A quarter of a century has passed since Nancy Reagan was First Lady of the United States. Last week, she achieved another notable benchmark. Born in the working-class neighborhood of Flushing, Queens on July 5, 1921 to eventually live in the White House, Mrs. Reagan reached the age of 93.
In three months time, she will surpass the exact age that Betty Ford lived until but Nancy Reagan was already among the longest-living of First Ladies.
And whether it is a reflection of strong genes (dying at 99 years old, Mrs. Reagan’s mother was the longest-living among the mothers of First Ladies), finding a general well of public support in times of personal crisis, unsurpassed medical care or just a general trend of American women living longer, it is remarkable to see the dramatic rise in longevity among this infinitesimal demographic in the last half century.
Among the Ten Longest-Living First Ladies, six have served in the White House since 1945, the demarcation point of the post-World War II era when advanced medical technology began to boom.
In descending order (with the postwar First Ladies’ names marked in boldface) the ten longest-living to date are:
Bess Truman, died at age 97 in 1982; Lady Bird Johnson, died at age 94 in 2007; Betty Ford, died at age 93 in 2011; Nancy Reagan, currently age 93; Barbara Bush, currently age 89; Edith Wilson, died at age 89 in 1961; Anna Harrison died at age 88 in 1864; Sarah Polk, died at age 87, 11 months in 1891; Edith Roosevelt, died at age 87, 1 month in 1948; Rosalynn Carter, currently age 86
If there is some top-secret water fountain of youth hidden in the White House, this peculiar longevity record bodes well for another one of those postwar First Ladies.
Although she has yet to announce whether she’s decided to run for President in the 2016 election, her critics claim that former First Lady (and U.S. Senator and U.S. Secretary of State) Hillary Clinton’s age will be a factor working against her.
Were she to run and win the presidency in the 2016 November election, Hillary Clinton would celebrate her 69th birthday on October 27th a week earlier.
Contrary to some press reports it would not make her the oldest person elected President.
That record is held by Ronald Reagan who was also 69 years old when he was elected President in November of 1980, but who celebrated his 70th birthday in February of 1981, less than a month after being inaugurated.
Born in 1947, Hillary Clinton’s becoming First Lady in 1993 marked the ascendance of a a new generation; she and her two successors, Laura Bush and Michelle Obama, were all born since 1945 and were already in young adulthood when a more focused national effort was made towards understanding and improving women’s health.
As First Lady she led efforts on behalf of a variety of women’s health issues, successfully lobbying to increase medical research funds on women’s heart health and extending federal coverage of early breast cancer detection.

----------------

WHAT TO PRODUCE — Change "presidency" to "nation's highest office" in the stretch of the First Ladies passage from "Were she to" through "a week earlier.", and give that stretch with the change made. The entries have no connection to the passage on First Ladies' longevity.

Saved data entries
----------------

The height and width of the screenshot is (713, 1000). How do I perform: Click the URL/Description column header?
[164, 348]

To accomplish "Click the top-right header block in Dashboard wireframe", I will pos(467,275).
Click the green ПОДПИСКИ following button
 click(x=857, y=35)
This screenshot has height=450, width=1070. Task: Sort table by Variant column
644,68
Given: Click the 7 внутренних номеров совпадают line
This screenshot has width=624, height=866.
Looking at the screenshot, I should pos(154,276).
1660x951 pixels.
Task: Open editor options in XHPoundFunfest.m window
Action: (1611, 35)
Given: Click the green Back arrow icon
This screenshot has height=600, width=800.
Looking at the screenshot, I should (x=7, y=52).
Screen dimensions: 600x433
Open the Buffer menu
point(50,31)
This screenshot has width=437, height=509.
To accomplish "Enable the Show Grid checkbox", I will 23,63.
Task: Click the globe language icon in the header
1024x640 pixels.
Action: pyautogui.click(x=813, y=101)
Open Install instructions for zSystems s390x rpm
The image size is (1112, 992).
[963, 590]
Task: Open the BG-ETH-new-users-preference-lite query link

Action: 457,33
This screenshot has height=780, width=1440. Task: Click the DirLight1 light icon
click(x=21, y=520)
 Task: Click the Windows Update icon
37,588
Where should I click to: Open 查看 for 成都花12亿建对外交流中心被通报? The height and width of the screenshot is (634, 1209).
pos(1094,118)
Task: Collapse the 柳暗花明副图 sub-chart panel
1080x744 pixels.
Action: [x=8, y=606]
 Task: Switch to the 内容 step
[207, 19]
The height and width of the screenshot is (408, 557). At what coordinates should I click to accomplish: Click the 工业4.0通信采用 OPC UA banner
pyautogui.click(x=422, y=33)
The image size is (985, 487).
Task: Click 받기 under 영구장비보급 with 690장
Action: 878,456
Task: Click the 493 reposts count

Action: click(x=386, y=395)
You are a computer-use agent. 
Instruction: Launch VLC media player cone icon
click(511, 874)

----------------

RESULT FOR THIS TASK —
Were she to run and win the nation's highest office in the 2016 November election, Hillary Clinton would celebrate her 69th birthday on October 27th a week earlier.